## TEKSTFRAGMENT:
Door H.W. Tilanus werd Calmeyer op 6 november 1956 als defensiespecialist de Tweede-Kamerfractie van de CHU binnengehaald. Sinds 1945 was hij lid van deze partij. Op 18 juni 1959 trad Calmeyer aan als staatssecretaris van Defensie belast met land- en luchtmachtaangelegenheden, in het kabinet-De Quay. Zijn collega voor marineaangelegenheden was de latere premier P.J.S. de Jong. Drie belangrijke zaken waarvoor Calmeyer zich sterk heeft gemaakt, waren de invoering van de F-104G Starfighter in de luchtvloot, de motorisering en mechanisering van de landmacht, en het militaire onderwijs. Het aftreden van het kabinet, op 24 juli 1963, betekende tevens het einde van Calmeyers carrière. Eind jaren zestig zou hij nog van zich doen spreken binnen de Centrumgespreksgroep, een groep CHU'ers die zich fel keerden tegen een samensmelting van de drie confessionele partijen tot één nieuwe partij. Zij vreesden dat het gedachtengoed van G. Groen van Prinsterer en A.F. de Savornin Lohman verloren zou gaan en de nieuwe partij steeds meer in linkse vaarwateren zou terechtkomen. Uit onvrede over de koers van de CHU besloot Calmeyer in oktober 1972 zijn lidmaatschap op te zeggen.

## AANGELEVERDE GEGEVENS:
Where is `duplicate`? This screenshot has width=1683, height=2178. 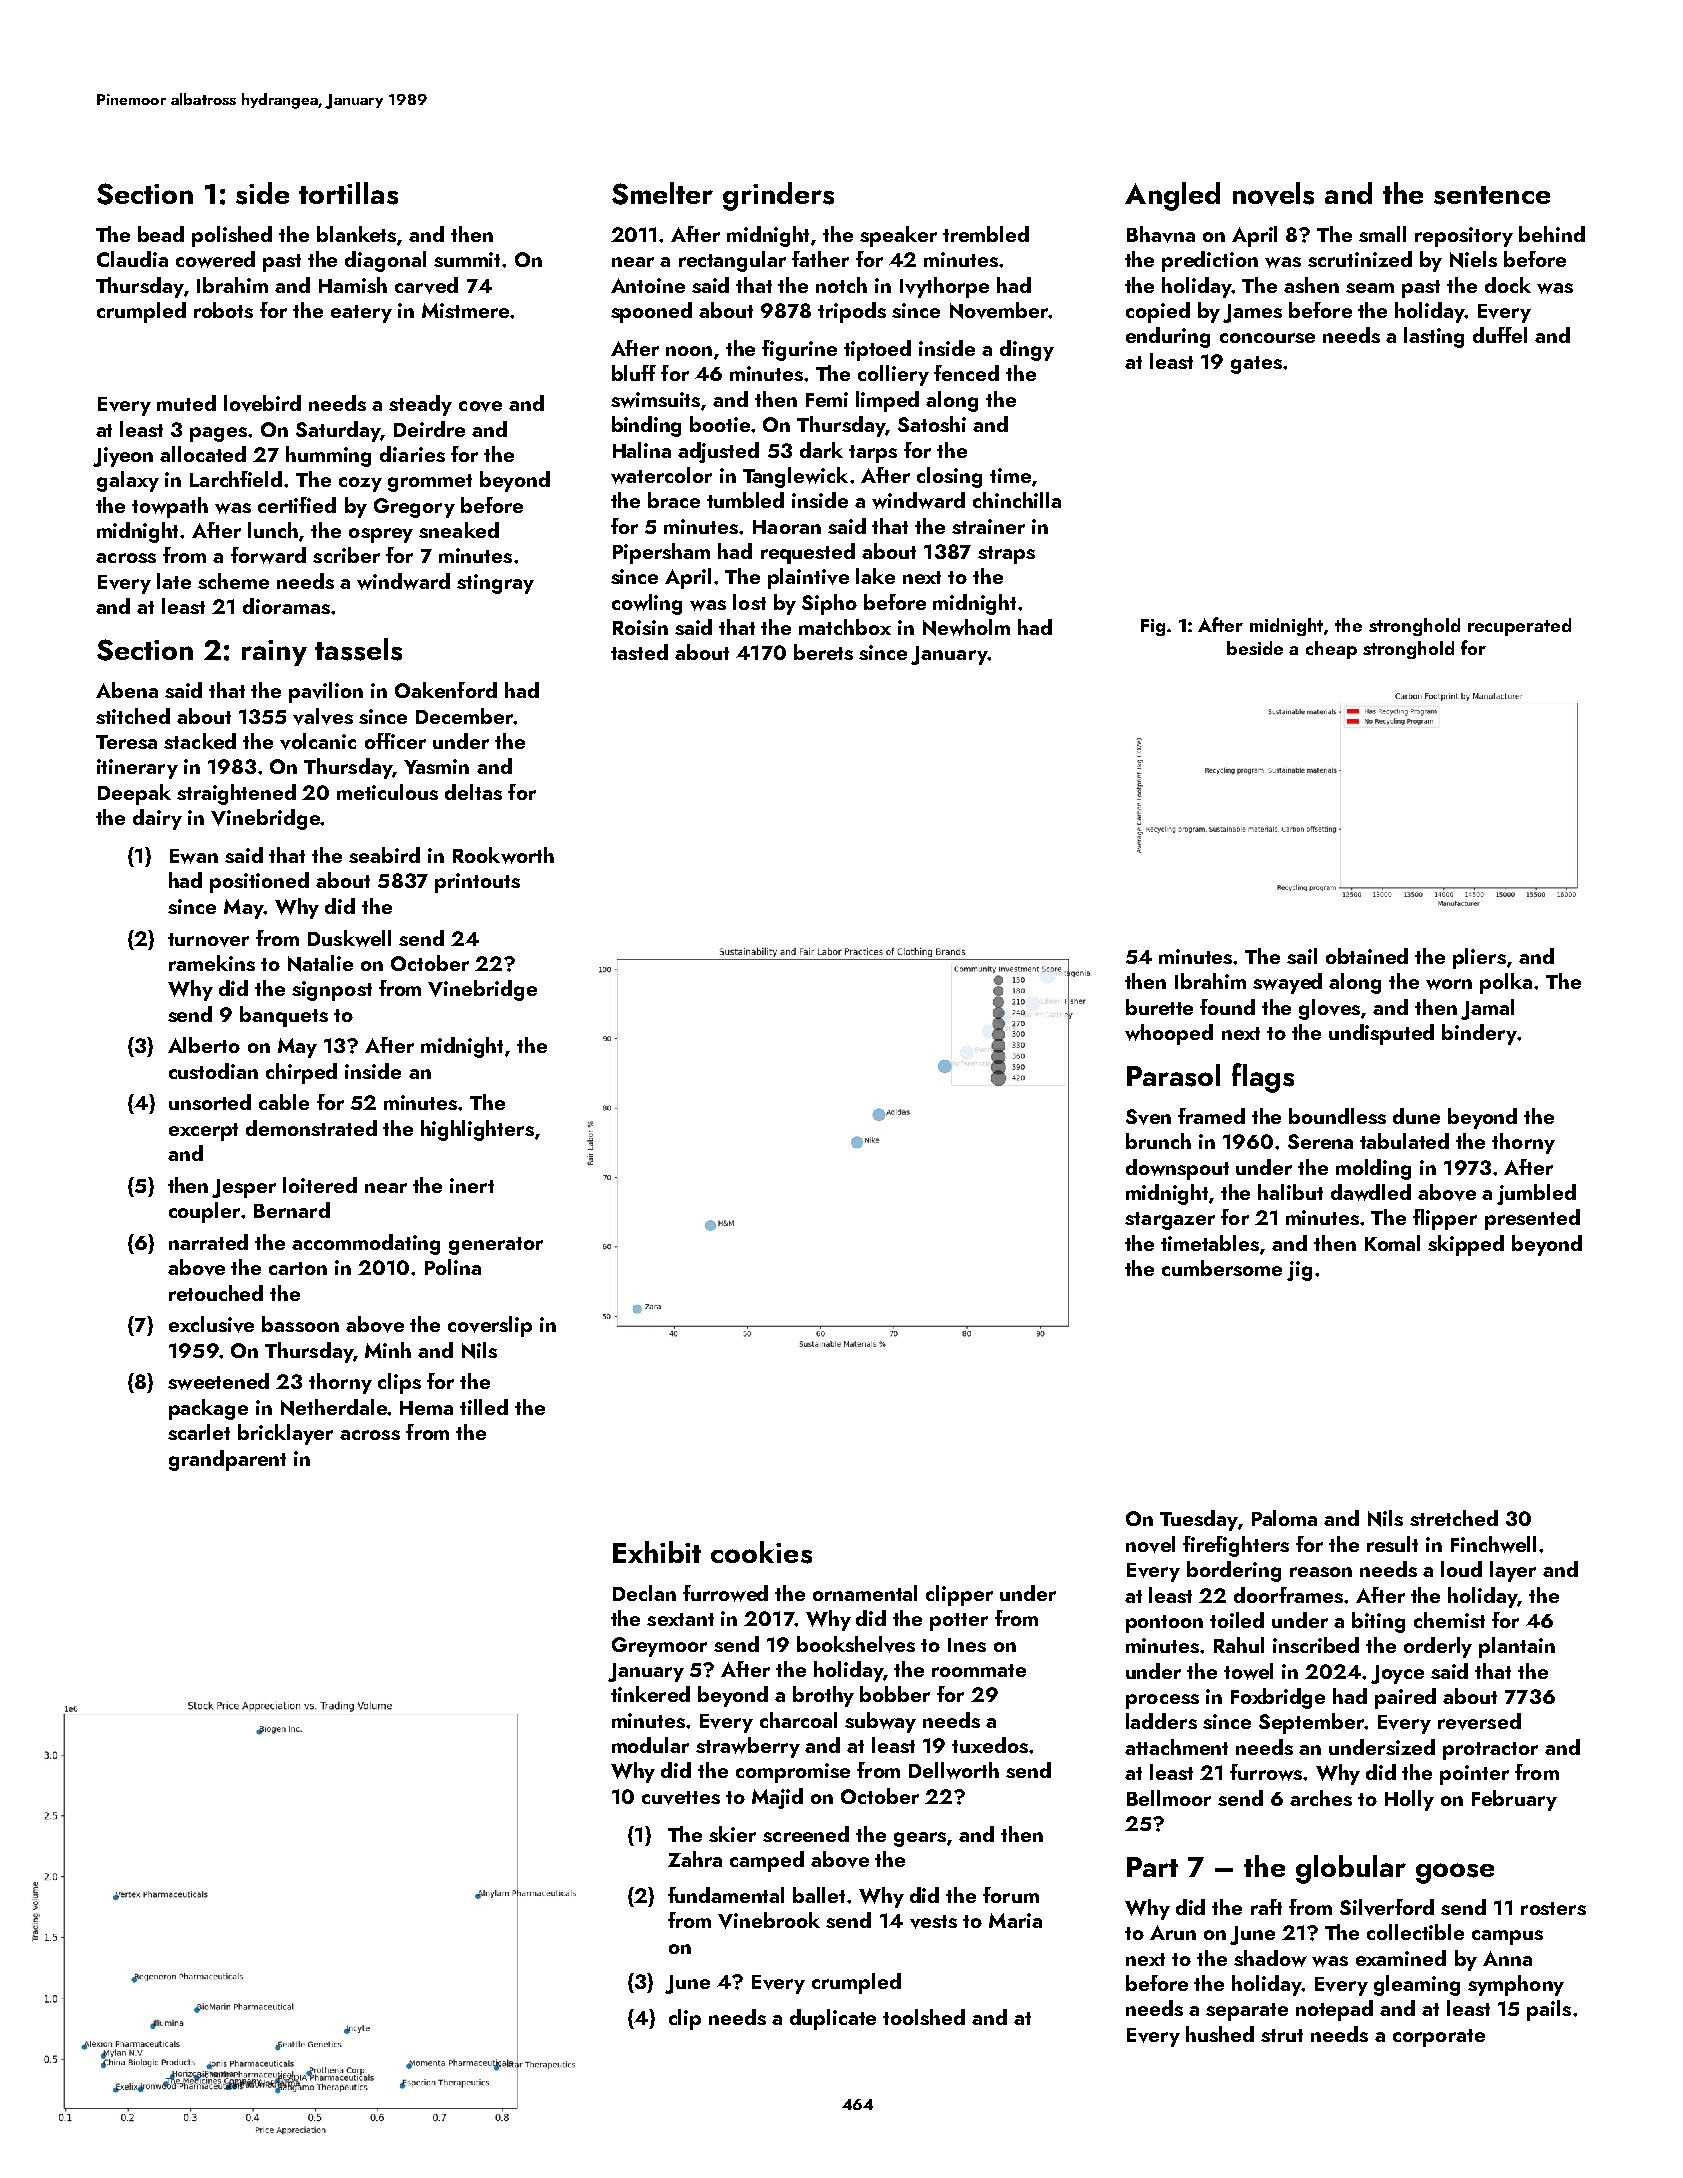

## OPDRACHTEN:
a – Vat de tekst over Calmeyer samen in twee zinnen.
b – Zet de tekst over Calmeyer voort na de laatste zin.
De regels spelen hierbij geen enkele rol.

## ANTWOORDEN PER OPDRACHT:
a – Calmeyer, sinds 1945 lid van de CHU, kwam in 1956 als defensiespecialist in de Tweede-Kamerfractie en was van 1959 tot het aftreden van het kabinet-De Quay in 1963 staatssecretaris van Defensie voor land- en luchtmachtaangelegenheden, waarbij hij zich inzette voor de Starfighter, de motorisering en mechanisering van de landmacht en het militaire onderwijs. Eind jaren zestig verzette hij zich binnen de Centrumgespreksgroep tegen een samensmelting van de drie confessionele partijen, en in oktober 1972 zegde hij uit onvrede over de koers van de CHU zijn lidmaatschap op.

b –
Tijdens zijn carrière had Calmeyer zich ook van een andere kant laten zien: als een erudiet en historisch geïnteresseerd officier. In de jaren dertig publiceerde hij zeer veel over militair-tactische onderwerpen, onder andere in De Militaire Spectator , waarvan hij van 1932 tot 1947 redacteur, en van 1947 tot 1952 hoofdredacteur was. Verder was hij gedurende zijn gehele leven hevig geïnteresseerd in genealogie en geschiedenis, in het bijzonder de Nederlandse militaire geschiedenis, waaraan hij eveneens verschillende artikelen wijdde. Van 1953 tot 1959 was hij voorzitter van het stichtingsbestuur van het Nederlands Leger- en Wapenmuseum 'Generaal Hoefer' te Leiden. Ook op kerkelijk terrein was Calmeyer actief. Zijn godsdienstig tehuis vond hij uiteindelijk in de église Wallonne, waarin hij verschillende functies bekleedde. Van 1952 tot 1965 was hij president-curator van de Stichting tot instelling van bijzondere leerstoelen in de Calvinistische Wijsbegeerte.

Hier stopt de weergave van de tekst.